The Wonmi-Dong Poet is a particularly clever story, which forwards the narrative by providing a couple of character sketches and revealing the limits of loyalty. The story is narrated by a young girl, the self-confessed neighborhood know-it-all. …Yang does a nice job balancing the voice of the perfect know it all with the voice of a child who doesn’t fully understand adult goings on.

The narrator starts out unapologetically brash and clever, quickly running down her situation in life and how it has been arrived at; her multiple sisters, garbageman father, unhappy mother. She then quickly outlines the characters in the town and introduces us to the “poet of Wonmi-dong,” who also suffers under a slightly less affectionate nickname, Mongdal, which means the ghost of a man who has died before marriage. The narrator is switiching her affection, kind of, to Mongdal from Mr Kim the shopkeeper whose hopes of marrying the narrator’s beautiful sister have been shattered by her exodus to Korea and rich boyfriend, or serving as a plaything for the rich. This slightly upsets our narrator who had anticipated a marriage meaning that she would have larger access to the sweets and ice-cream at the shop. At the same time, through flattery, Mr. Kim is making Mongdal his working-boy.

As the story goes on it becomes clear that the little girl is a kid of know-it-all, often around when important events happen, perhaps flying under the radar, and often seeing surface social relationships for what they reveal beneath (there is one classic scene in which mothers duel through the accomplishments of their daughters). One night she sees something that changes several of her important relationships. In her social perspicacity, her description of Mongdal (clearly an ex-political dissident) and the behaviour of her neighbors during the climactic scene, the young girl innocently allegorizes some flaws of Korean society and politics. Yang is a clever author in that she slips the allegorical messages in so organically and subtly that they easily could pass the eyes of a reader in a hurry.

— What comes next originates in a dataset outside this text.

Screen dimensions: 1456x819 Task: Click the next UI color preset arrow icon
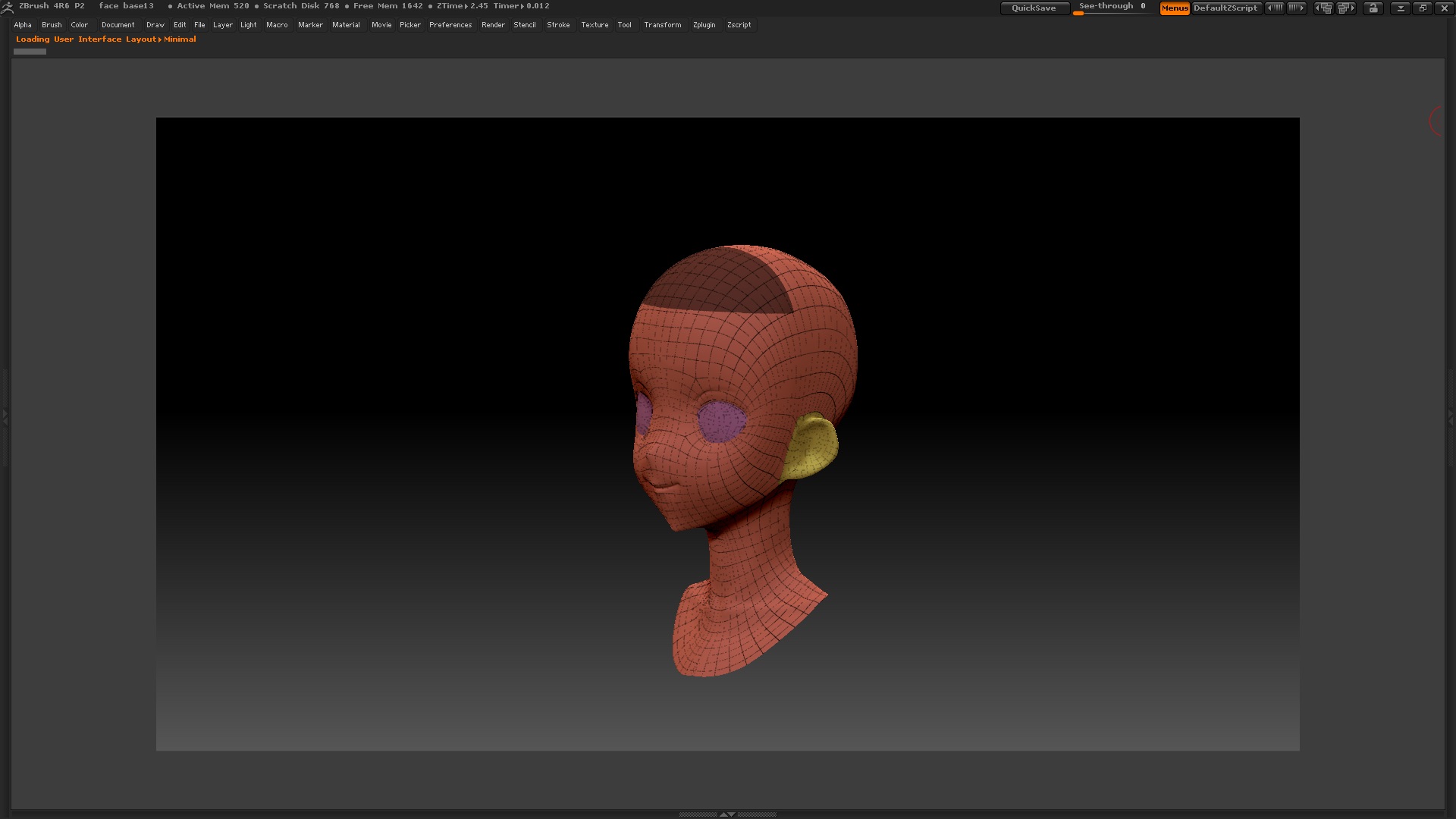[x=1297, y=8]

The final allegory, revealed in a poem, is deliberately ambiguous, so a reader may understand it as they wish. It’s a really well done book.

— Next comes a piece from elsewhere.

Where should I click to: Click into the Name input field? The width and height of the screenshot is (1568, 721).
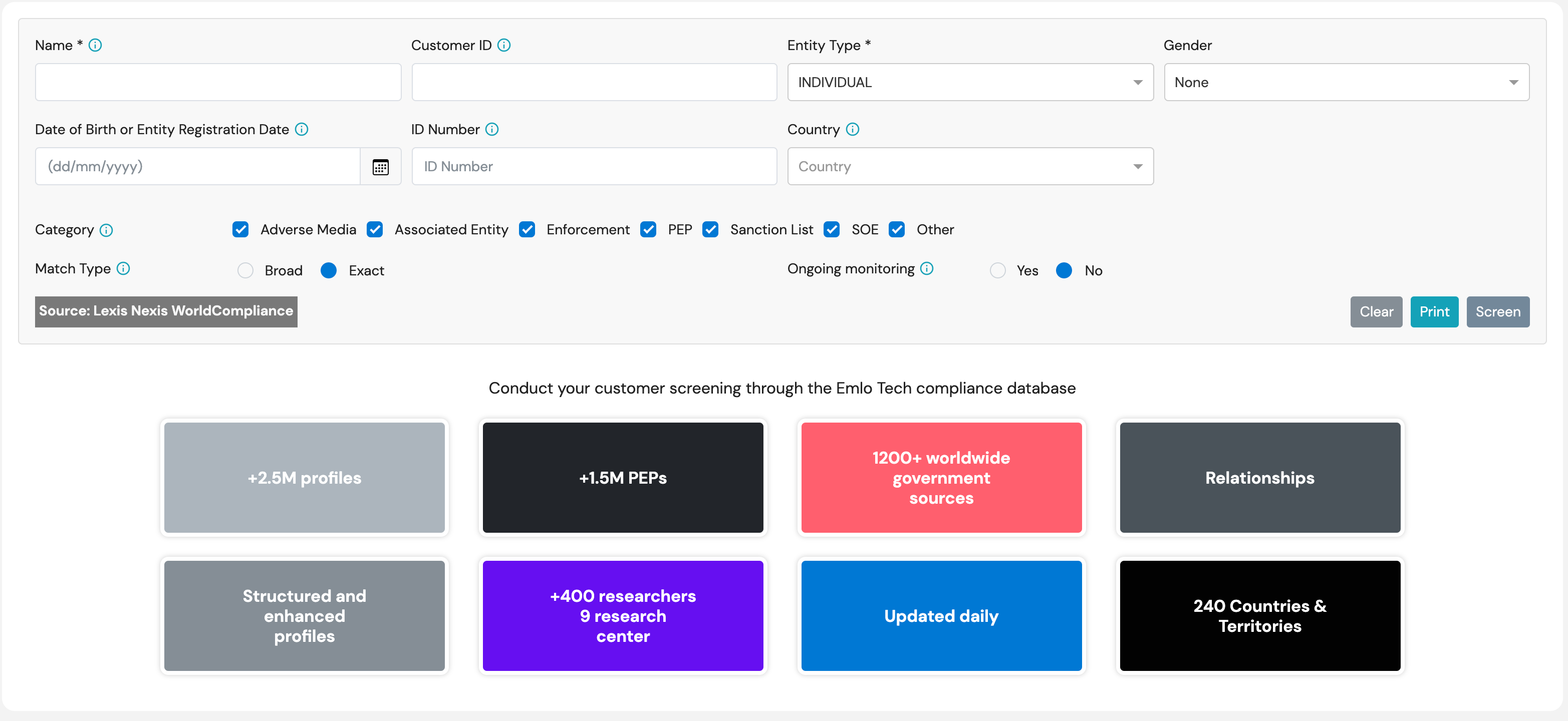pyautogui.click(x=218, y=82)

The translation is clever, often in the cleverness of the play it allows the narrator who mixes vernacular English, with phrases that are clearly Korean in origin, but also clear in meaning. It’s a nice tightrope by Jeon Miseli, a translator whose name had previously been unfamiliar to me.

Purchase Here

Paperback
Publisher: ASIA Publishers (2012)
ISBN-10: 899400629X
ISBN-13: 978-8994006291

NOTE ABOUT THE COLLECTION
There are actually three collections here, “Bi-lingual Edition Modern Korean Literature Volume One”, Volume Two, and Volume Three has just been published. The collections are of 15 small volumes each, and each collection is broken into topics with the first collections comprising Division, Industrialization, and Women; the second comprising Liberty, Love, and North/South, and; the third collection comprising Seoul, Tradition, and Avant Garde
In addition, each story comes with a kind of critical summary, several bits of critical analysis, and a biography of the author. When these pieces are put together, it makes the stories much easier to read, as the necessary cultural and historical background is neatly presented to the reader.